Figure 4. Confirmation of gradual changes in relationships of cells to physiology over a trajectory of cell-activation states.

Flow cytometry analyses of lung-derived MO/MΦs, stained for CD64 and Ly6C activation markers; cell percentages were calculated relative to the entire population of lung MO/MΦs. (A) Shown are representative analyses of control (left) and infected (right) animals (CC line 5001A). Statistics for the remaining individuals is shown in B. (B) Box plots showing the percentages of inflammatory MO/MΦs (CD64⁺Ly6C⁺; left) and non-inflammatory MO/MΦs (CD64^-Ly6C^- ;right) in 11 infected and 5 control CC animals. Boxes represent the 25th, 50th and 75th percentiles; whiskers show maxima and minima.
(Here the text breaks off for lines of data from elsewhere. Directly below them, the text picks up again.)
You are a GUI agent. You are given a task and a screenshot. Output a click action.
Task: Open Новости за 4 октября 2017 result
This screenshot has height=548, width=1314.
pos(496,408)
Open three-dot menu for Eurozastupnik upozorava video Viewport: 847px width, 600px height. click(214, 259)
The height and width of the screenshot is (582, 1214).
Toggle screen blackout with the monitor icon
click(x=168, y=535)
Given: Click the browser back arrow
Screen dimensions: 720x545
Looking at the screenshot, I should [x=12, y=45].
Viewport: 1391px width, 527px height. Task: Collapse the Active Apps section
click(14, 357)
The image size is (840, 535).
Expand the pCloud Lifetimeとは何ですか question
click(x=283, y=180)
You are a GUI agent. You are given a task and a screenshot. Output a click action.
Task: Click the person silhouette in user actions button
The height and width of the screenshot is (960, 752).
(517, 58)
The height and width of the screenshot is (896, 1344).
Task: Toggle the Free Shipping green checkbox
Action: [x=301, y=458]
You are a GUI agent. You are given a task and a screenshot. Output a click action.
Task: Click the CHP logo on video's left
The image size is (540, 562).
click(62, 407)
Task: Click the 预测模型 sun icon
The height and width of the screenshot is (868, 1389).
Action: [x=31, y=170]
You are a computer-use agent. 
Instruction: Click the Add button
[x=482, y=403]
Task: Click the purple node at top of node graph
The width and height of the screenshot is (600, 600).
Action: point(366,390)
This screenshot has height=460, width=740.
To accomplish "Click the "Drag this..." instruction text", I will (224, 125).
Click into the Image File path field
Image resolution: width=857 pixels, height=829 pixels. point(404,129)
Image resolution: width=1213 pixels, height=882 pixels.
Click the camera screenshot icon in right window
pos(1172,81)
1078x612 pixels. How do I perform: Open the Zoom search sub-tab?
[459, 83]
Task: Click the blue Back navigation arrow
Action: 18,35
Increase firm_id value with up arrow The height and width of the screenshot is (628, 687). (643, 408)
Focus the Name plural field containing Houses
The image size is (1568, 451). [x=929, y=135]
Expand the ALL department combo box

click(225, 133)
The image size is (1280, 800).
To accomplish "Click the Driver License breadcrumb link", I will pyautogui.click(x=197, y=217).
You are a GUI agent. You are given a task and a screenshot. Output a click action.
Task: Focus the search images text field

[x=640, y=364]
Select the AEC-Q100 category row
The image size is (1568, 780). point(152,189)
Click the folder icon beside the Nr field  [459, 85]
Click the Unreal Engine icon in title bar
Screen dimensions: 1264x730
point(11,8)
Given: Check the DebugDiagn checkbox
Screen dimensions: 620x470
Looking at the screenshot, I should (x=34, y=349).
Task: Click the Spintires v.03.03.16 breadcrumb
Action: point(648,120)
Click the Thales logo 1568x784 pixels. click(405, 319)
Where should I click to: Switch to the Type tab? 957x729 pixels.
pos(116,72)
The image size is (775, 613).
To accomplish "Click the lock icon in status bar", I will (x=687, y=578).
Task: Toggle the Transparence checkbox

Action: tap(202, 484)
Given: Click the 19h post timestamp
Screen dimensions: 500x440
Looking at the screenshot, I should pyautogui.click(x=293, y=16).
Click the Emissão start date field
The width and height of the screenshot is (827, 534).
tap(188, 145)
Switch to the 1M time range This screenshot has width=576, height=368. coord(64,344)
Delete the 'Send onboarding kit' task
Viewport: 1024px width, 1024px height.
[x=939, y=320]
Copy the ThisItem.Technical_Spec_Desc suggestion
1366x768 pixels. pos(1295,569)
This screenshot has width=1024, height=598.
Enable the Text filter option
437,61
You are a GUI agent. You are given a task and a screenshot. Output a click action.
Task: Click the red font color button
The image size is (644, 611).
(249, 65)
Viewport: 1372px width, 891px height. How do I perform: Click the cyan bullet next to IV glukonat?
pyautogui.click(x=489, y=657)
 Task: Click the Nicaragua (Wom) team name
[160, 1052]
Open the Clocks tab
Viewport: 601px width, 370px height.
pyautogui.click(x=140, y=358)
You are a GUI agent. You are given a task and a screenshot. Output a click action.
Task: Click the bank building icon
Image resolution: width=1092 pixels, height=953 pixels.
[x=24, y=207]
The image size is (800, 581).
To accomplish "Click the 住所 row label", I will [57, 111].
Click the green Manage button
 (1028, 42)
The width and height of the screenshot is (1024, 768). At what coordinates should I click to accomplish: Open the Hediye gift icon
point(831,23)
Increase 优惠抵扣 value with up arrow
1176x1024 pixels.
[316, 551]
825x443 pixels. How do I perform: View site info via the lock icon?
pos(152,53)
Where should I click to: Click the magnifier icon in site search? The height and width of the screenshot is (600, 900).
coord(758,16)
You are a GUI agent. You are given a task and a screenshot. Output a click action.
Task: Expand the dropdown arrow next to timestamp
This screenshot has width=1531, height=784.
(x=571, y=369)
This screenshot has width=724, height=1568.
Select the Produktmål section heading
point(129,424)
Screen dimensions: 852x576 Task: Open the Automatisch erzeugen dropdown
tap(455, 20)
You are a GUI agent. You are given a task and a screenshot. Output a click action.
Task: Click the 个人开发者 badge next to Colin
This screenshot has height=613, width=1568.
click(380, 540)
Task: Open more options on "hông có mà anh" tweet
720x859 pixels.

P-values are indicated, one-sided t-test. (C) Shown are percentages of body weight loss of infected individual mice (y axis) as a function of their percentage of inflammatory (left) and non-inflammatory (right) MO/MΦs (x axis). (D) Shown are cell-to-phenotype correlation coefficients (calculated across the infected mice), binned and ranked according to the levels of the activation markers (CD64, y axis; Ly6C, x axis) and colour-coded in each bin. (E) Cross sections of the 2-dimensional map in D. Data are mean ± stdev across n=100 bootstrapped samples.